● ABOUT THIS EXERCISE
Below are several entries. Transcribe exactly those lines that fall from the one with "Where should I click to: Click the Load" through the one with "Task: Click the Application column header", end lines included.

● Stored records
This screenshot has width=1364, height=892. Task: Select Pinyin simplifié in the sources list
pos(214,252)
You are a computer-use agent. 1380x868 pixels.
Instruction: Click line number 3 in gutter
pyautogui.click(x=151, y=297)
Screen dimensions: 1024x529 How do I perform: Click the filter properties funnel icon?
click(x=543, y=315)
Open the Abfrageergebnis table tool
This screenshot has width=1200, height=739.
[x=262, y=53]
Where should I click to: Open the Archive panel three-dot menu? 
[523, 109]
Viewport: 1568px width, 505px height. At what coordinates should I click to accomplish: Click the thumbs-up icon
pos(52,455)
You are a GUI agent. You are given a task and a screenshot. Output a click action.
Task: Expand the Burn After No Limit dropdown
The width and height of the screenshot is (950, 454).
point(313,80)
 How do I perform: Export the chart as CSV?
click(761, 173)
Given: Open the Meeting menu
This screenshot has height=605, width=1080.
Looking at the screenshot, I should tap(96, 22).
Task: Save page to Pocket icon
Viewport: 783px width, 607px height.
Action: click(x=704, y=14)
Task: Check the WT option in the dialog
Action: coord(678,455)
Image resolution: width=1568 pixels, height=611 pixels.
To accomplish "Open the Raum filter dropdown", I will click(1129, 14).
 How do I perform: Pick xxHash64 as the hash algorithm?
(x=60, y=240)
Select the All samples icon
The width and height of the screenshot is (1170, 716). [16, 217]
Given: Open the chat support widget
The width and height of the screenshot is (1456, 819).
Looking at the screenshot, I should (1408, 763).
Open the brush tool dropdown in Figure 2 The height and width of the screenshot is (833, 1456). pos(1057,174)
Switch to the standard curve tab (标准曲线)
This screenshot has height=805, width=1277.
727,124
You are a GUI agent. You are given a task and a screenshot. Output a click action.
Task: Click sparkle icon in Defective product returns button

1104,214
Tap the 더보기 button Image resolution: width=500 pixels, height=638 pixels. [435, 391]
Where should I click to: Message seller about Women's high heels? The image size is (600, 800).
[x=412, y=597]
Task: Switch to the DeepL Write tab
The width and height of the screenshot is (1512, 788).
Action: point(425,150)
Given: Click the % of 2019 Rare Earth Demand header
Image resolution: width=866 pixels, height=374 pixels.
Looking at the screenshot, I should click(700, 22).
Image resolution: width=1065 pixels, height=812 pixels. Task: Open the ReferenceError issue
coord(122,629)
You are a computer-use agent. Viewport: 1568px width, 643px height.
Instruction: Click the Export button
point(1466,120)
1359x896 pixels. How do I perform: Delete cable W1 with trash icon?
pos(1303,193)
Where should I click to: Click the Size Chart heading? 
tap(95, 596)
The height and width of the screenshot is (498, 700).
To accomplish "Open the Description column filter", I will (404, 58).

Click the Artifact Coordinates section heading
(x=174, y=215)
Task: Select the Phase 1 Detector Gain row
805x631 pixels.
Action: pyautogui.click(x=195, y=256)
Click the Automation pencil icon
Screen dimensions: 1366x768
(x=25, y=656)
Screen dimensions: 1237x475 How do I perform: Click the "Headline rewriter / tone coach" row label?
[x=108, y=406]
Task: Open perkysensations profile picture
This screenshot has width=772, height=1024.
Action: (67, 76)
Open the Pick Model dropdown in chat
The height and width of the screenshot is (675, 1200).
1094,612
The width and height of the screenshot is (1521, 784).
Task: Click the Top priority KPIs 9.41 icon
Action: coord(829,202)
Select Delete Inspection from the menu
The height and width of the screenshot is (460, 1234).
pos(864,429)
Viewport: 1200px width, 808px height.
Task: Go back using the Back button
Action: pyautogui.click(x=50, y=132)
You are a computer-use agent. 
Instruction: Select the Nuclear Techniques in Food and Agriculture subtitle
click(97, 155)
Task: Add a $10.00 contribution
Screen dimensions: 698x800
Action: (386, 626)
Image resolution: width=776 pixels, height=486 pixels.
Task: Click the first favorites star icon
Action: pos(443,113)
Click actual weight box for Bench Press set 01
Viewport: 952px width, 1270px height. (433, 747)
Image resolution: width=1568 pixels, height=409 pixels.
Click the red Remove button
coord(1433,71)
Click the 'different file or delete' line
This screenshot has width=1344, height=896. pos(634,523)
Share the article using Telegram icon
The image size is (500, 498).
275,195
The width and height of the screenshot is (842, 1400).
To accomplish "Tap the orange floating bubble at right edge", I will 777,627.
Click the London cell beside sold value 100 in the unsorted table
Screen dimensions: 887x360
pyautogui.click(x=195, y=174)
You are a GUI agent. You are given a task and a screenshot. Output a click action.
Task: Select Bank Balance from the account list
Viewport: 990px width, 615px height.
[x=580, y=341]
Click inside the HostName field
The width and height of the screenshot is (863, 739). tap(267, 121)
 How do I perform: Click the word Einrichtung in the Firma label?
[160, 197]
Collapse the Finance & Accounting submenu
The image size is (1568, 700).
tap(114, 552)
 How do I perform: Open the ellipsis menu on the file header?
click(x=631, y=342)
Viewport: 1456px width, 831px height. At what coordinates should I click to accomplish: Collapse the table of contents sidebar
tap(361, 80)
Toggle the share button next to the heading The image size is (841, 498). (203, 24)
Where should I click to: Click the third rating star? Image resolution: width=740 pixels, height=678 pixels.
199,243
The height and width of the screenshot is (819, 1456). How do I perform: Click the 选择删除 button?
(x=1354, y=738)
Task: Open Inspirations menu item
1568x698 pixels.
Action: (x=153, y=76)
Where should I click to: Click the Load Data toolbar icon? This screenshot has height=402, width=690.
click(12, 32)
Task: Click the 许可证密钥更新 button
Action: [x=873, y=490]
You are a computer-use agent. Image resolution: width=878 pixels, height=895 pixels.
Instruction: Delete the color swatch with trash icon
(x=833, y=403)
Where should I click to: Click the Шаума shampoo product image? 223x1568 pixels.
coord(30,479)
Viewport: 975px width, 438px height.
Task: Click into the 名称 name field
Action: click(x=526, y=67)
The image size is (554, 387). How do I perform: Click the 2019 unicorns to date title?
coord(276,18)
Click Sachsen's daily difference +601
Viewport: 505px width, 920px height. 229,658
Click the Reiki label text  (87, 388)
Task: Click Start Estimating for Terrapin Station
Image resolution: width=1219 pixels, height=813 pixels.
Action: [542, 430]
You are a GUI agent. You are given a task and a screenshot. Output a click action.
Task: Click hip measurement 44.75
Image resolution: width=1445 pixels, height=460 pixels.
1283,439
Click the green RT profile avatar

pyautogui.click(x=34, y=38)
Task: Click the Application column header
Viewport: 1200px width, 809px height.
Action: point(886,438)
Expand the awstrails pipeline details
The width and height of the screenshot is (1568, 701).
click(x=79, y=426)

● ANSWER SECTION
Where should I click to: Click the Load Data toolbar icon? This screenshot has height=402, width=690.
click(12, 32)
Task: Click the 许可证密钥更新 button
Action: [x=873, y=490]
You are a computer-use agent. Image resolution: width=878 pixels, height=895 pixels.
Instruction: Delete the color swatch with trash icon
(x=833, y=403)
Where should I click to: Click the Шаума shampoo product image? 223x1568 pixels.
coord(30,479)
Viewport: 975px width, 438px height.
Task: Click into the 名称 name field
Action: click(x=526, y=67)
The image size is (554, 387). How do I perform: Click the 2019 unicorns to date title?
coord(276,18)
Click Sachsen's daily difference +601
Viewport: 505px width, 920px height. 229,658
Click the Reiki label text  (87, 388)
Task: Click Start Estimating for Terrapin Station
Image resolution: width=1219 pixels, height=813 pixels.
Action: [542, 430]
You are a GUI agent. You are given a task and a screenshot. Output a click action.
Task: Click hip measurement 44.75
Image resolution: width=1445 pixels, height=460 pixels.
1283,439
Click the green RT profile avatar

pyautogui.click(x=34, y=38)
Task: Click the Application column header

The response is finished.